[Records from a dataset]
--------------------
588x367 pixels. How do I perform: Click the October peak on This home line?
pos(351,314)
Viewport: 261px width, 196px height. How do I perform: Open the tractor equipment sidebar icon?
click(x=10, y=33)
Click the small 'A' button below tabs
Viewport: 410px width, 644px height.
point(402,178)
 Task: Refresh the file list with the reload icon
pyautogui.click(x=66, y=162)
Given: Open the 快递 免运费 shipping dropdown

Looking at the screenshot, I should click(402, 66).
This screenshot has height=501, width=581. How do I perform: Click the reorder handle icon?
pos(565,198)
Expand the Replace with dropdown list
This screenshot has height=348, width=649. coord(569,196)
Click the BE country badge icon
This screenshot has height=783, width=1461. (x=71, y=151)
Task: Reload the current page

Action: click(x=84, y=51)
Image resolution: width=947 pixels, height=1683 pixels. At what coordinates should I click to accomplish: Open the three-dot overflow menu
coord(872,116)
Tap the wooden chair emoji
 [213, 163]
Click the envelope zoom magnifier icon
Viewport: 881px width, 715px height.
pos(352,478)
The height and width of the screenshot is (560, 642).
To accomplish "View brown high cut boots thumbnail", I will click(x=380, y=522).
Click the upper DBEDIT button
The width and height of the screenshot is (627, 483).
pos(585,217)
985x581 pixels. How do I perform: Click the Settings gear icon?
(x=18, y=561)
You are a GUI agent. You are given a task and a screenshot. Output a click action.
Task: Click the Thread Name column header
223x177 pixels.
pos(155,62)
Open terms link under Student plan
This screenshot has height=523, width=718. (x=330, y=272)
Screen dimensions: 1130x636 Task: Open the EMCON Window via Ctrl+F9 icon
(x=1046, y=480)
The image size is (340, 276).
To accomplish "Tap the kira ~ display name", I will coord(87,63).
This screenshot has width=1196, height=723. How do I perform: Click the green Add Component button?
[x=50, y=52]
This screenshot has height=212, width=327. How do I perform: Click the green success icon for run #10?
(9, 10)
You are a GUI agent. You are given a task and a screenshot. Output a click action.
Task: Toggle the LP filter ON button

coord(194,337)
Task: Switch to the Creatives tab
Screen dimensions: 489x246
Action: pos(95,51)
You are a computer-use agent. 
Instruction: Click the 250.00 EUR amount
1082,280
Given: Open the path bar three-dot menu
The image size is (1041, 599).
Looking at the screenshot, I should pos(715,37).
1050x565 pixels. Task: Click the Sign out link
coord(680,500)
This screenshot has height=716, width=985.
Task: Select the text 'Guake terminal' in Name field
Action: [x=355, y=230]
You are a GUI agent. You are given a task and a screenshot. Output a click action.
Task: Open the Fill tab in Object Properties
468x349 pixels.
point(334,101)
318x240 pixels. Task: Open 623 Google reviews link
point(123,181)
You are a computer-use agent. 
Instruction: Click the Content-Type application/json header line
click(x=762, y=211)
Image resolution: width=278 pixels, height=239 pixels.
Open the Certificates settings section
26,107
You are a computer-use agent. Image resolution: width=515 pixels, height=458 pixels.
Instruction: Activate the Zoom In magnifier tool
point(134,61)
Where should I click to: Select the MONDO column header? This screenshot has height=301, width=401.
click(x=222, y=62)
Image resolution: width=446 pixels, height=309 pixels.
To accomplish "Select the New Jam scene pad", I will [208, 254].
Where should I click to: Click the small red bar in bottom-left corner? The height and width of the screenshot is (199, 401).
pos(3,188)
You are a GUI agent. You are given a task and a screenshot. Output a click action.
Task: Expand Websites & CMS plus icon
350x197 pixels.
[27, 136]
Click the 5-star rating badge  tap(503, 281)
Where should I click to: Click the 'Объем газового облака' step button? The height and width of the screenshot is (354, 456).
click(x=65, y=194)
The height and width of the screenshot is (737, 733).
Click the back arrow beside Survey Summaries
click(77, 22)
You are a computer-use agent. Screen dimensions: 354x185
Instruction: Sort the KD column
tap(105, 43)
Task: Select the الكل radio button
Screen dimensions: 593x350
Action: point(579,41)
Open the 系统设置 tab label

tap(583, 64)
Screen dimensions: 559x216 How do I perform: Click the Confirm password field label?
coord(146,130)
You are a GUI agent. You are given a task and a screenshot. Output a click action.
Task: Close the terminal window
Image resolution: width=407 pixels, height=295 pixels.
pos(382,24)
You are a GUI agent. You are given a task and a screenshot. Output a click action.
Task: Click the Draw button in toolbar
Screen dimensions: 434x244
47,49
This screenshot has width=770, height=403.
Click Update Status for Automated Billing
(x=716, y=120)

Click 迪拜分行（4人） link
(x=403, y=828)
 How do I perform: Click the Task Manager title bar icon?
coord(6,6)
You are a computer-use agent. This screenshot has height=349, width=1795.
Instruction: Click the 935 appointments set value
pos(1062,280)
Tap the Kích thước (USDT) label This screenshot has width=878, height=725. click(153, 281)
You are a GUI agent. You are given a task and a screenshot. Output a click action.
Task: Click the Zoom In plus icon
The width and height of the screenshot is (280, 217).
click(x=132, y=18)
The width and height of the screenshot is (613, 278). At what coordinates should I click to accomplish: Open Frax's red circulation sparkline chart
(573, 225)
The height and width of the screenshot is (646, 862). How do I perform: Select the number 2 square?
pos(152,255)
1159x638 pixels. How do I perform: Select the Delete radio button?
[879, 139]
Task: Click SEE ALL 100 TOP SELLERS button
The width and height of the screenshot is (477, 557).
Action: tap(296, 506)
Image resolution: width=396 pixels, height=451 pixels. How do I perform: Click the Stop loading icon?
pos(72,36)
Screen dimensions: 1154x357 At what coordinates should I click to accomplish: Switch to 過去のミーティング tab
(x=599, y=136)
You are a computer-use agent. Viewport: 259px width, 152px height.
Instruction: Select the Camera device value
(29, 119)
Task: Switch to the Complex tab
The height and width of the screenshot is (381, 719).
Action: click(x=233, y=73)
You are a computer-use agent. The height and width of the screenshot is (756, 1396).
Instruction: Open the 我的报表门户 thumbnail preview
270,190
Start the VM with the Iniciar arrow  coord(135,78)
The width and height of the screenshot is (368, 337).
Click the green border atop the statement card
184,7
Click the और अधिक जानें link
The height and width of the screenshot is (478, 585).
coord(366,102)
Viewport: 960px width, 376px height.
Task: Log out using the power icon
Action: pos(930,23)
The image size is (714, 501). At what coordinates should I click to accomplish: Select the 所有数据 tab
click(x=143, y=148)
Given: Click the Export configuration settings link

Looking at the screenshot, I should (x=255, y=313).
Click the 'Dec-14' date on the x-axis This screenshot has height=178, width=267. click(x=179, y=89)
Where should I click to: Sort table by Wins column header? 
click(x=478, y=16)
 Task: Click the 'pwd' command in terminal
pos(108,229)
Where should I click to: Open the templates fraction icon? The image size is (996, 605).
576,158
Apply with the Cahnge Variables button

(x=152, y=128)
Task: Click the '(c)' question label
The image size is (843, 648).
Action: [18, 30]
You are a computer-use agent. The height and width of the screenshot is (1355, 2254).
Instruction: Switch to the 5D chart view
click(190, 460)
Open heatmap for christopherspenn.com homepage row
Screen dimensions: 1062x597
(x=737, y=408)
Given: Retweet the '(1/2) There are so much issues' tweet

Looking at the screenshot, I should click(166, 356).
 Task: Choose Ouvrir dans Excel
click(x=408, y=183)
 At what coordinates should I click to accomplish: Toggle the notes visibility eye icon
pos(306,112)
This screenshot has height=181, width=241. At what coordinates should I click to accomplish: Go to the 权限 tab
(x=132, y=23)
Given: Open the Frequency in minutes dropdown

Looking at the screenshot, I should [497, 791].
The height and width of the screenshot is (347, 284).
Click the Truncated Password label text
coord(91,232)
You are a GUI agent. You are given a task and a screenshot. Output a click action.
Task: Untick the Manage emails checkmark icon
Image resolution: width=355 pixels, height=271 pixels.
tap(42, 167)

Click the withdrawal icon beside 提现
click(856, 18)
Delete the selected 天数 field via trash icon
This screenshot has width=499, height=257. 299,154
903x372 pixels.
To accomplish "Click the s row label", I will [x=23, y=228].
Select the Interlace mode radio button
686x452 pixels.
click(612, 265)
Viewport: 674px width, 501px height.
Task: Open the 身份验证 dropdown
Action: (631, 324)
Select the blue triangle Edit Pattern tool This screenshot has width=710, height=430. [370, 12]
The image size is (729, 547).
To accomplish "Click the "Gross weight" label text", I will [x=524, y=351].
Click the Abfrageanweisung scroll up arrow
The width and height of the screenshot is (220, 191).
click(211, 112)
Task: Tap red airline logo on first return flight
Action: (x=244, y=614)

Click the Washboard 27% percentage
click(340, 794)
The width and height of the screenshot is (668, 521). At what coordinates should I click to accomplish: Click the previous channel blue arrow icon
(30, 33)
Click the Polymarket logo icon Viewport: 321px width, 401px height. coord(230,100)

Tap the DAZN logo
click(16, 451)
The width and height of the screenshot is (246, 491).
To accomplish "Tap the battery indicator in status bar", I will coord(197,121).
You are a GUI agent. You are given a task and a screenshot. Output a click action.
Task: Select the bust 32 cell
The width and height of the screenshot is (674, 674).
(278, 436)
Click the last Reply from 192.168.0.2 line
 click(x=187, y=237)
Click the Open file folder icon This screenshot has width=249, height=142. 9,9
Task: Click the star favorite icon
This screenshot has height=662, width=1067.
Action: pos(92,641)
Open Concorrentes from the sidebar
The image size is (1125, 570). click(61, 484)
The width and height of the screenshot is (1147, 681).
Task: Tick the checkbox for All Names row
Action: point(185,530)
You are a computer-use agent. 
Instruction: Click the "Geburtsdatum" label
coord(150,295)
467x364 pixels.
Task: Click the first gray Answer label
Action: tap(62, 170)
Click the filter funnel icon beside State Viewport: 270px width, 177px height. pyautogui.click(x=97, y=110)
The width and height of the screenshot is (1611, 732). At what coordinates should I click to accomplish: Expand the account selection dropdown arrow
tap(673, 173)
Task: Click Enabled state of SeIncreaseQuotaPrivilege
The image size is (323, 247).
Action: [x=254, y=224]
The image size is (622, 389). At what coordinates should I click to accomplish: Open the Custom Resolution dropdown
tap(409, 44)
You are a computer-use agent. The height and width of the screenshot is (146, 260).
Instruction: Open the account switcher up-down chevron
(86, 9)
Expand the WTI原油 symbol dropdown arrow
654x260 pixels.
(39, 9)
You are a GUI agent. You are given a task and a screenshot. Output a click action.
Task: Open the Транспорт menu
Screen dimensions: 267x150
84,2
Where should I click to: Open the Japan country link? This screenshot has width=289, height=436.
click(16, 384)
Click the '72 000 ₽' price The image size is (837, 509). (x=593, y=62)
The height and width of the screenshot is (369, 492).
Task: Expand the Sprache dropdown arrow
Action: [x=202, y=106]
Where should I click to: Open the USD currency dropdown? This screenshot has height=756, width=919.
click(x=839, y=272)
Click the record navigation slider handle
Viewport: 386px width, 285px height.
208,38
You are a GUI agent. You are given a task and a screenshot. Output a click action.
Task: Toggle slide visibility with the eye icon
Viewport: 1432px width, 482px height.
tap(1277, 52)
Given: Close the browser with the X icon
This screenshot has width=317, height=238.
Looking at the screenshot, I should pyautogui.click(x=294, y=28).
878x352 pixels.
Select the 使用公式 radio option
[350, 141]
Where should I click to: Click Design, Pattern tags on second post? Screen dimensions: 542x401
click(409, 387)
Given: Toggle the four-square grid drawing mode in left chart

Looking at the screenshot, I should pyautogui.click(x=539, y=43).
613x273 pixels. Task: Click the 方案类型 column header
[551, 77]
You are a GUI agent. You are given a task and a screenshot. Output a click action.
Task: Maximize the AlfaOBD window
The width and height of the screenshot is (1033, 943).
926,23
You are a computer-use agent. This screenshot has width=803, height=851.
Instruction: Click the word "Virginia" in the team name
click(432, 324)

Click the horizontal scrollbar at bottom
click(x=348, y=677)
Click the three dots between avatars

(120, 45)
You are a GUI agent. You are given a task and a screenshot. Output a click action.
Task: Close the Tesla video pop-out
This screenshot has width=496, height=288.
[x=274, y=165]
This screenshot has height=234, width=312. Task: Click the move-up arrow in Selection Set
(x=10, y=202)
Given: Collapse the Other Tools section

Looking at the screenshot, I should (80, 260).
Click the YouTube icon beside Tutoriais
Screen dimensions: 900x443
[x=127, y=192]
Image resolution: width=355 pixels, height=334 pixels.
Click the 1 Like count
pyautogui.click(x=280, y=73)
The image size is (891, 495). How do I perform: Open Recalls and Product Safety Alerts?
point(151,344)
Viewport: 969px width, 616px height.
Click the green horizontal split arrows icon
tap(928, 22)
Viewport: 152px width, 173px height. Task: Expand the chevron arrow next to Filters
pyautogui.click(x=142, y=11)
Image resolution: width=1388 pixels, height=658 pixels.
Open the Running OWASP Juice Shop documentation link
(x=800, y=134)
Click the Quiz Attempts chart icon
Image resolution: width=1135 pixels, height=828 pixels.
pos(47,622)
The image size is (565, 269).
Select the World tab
--------------------
▸ TASK GOAL: From the entries above, return exactly the line containing "The width and height of the screenshot is (246, 491).", the line containing "is (146, 260).", and all lines between, and nothing else.

▸ SOLUTION TO THIS TASK:
The width and height of the screenshot is (246, 491).
To accomplish "Tap the battery indicator in status bar", I will coord(197,121).
You are a GUI agent. You are given a task and a screenshot. Output a click action.
Task: Select the bust 32 cell
The width and height of the screenshot is (674, 674).
(278, 436)
Click the last Reply from 192.168.0.2 line
 click(x=187, y=237)
Click the Open file folder icon This screenshot has width=249, height=142. 9,9
Task: Click the star favorite icon
This screenshot has height=662, width=1067.
Action: pos(92,641)
Open Concorrentes from the sidebar
The image size is (1125, 570). click(61, 484)
The width and height of the screenshot is (1147, 681).
Task: Tick the checkbox for All Names row
Action: point(185,530)
You are a computer-use agent. 
Instruction: Click the "Geburtsdatum" label
coord(150,295)
467x364 pixels.
Task: Click the first gray Answer label
Action: tap(62, 170)
Click the filter funnel icon beside State Viewport: 270px width, 177px height. pyautogui.click(x=97, y=110)
The width and height of the screenshot is (1611, 732). At what coordinates should I click to accomplish: Expand the account selection dropdown arrow
tap(673, 173)
Task: Click Enabled state of SeIncreaseQuotaPrivilege
The image size is (323, 247).
Action: [x=254, y=224]
The image size is (622, 389). At what coordinates should I click to accomplish: Open the Custom Resolution dropdown
tap(409, 44)
You are a computer-use agent. The height and width of the screenshot is (146, 260).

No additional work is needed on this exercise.